*Required action*. Please repeat each of the records that follow, exactly as written.

-------- Extracted data --------

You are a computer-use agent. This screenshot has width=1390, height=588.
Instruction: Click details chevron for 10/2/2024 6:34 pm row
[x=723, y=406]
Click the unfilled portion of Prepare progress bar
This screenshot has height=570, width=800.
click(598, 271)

--------

*Answer space*.
You are a computer-use agent. This screenshot has width=1390, height=588.
Instruction: Click details chevron for 10/2/2024 6:34 pm row
[x=723, y=406]
Click the unfilled portion of Prepare progress bar
This screenshot has height=570, width=800.
click(598, 271)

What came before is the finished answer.